The woman was placed in a holding cell and then into the jail’s general population. Nine hours later, she was subjected to questioning by police and a prosecutor about the crime. The juvenile was released to a family member after seven hours, but the boyfriend was not released until the next day. “None of those individuals were suspected of having any connection to the robbery or shooting, yet detectives incarcerated them for significant periods of time before showing them a line up and asking questions about what they may have witnessed,” the DOJ wrote in its report.

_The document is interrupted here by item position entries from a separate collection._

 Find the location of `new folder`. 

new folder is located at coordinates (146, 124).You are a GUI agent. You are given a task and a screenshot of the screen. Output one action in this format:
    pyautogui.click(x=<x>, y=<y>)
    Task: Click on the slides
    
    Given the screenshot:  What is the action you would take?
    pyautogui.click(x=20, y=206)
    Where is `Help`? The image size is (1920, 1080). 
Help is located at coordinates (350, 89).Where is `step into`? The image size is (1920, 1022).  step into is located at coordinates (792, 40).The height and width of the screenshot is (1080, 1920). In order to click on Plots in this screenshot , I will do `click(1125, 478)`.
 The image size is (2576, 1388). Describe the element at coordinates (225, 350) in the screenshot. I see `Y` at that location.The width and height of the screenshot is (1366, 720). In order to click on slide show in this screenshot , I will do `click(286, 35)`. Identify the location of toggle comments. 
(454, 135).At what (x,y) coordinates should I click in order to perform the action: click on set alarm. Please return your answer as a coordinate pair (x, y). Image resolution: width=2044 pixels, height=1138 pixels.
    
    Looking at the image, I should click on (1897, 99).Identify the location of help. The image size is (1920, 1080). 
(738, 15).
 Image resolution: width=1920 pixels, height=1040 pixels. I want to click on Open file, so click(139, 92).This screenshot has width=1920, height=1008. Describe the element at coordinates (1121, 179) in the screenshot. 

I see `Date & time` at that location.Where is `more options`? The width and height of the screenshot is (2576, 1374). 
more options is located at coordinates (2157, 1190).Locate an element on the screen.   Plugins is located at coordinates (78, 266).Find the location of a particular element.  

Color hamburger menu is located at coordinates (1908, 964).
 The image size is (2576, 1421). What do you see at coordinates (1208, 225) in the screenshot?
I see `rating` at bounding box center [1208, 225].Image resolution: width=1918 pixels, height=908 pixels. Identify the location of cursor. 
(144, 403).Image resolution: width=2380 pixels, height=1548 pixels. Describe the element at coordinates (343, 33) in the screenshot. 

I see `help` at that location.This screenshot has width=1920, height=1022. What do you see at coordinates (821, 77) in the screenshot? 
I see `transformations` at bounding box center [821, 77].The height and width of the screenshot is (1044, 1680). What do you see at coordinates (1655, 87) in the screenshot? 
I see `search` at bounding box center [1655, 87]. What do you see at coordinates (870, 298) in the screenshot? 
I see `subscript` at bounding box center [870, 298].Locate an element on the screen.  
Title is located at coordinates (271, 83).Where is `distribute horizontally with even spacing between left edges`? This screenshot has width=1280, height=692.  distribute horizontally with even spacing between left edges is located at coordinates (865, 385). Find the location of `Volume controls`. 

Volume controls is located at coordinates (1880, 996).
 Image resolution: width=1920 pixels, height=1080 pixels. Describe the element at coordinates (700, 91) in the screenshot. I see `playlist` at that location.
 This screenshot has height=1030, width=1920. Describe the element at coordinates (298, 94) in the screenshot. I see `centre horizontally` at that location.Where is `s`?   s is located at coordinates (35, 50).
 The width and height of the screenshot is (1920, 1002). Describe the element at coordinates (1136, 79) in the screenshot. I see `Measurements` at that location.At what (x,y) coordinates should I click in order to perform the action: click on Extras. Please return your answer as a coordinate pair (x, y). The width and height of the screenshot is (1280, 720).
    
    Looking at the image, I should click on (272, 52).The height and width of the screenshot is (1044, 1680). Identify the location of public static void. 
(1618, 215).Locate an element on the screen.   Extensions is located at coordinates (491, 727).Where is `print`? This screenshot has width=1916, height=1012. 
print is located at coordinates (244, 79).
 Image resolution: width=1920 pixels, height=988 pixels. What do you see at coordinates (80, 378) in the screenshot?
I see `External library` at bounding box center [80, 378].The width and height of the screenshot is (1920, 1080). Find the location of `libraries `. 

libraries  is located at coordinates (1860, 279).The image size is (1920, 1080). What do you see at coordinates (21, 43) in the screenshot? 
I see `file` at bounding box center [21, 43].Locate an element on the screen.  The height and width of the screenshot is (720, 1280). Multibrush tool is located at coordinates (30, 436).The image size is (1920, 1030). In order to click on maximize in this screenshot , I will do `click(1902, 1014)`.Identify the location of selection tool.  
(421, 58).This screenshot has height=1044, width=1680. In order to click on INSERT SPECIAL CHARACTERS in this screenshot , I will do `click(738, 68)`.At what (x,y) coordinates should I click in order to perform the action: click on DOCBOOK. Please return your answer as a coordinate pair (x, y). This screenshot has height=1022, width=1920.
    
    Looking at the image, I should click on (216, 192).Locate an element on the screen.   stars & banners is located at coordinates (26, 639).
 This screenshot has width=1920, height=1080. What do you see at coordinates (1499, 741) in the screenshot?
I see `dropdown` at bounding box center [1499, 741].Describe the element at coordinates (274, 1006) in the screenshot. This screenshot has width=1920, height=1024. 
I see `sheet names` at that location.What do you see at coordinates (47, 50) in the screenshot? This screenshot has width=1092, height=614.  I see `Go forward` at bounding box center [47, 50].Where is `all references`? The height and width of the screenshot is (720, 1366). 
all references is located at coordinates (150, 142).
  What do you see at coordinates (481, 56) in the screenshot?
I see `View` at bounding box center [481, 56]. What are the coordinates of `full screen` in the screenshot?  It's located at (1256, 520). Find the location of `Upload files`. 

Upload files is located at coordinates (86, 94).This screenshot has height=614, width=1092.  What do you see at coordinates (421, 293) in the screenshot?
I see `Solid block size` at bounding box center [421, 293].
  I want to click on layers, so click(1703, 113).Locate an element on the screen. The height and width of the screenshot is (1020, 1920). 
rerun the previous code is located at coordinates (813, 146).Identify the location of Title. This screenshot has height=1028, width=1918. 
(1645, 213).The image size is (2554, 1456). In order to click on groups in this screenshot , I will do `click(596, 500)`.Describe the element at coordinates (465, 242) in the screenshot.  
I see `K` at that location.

Persons subjected to an investigative hold are placed in a holding cell, or “bullpen,” with only a hard metal bench. There is no mattress, running water, shower, or toilet in the cell. EPSO deputies call it “putting them on ice.” Both agencies often subjected people to investigative holds for 72 hours or more. During that time, the “detained person is not permitted to make phone calls to let family or employers know where they are, and have access to bathrooms and showers only when taken into the jail’s general population area,” the DOJ found.
Investigative holds were regularly used when detectives lacked sufficient evidence to make an arrest but they had a “hunch,” “gut instinct,” or “a pretty good feeling a certain person was connected to a crime.” One detective admitted using it experimentally to see if a crime wave subsides while a person was in jail. If the crimes stopped during the hold, the person was investigated further. Conversely, if it continued, the person was released.
“The willingness of officers in both agencies to arrest and detain individuals who are merely possible witnesses in criminal investigations means that literally anyone in Evangeline Parish or Ville Platte could be arrested and placed ‘on hold’ at any time,” the DOJ noted in the report.
“We never intended to violate anyone’s constitutional rights,” said VPPD Chief Neal Lartigue. Nevertheless, people’s constitutional rights were being flagrantly violated through the use of investigative holds. Consequently, both the EPSO and the VPPD have agreed to end the practice and retrain their officers.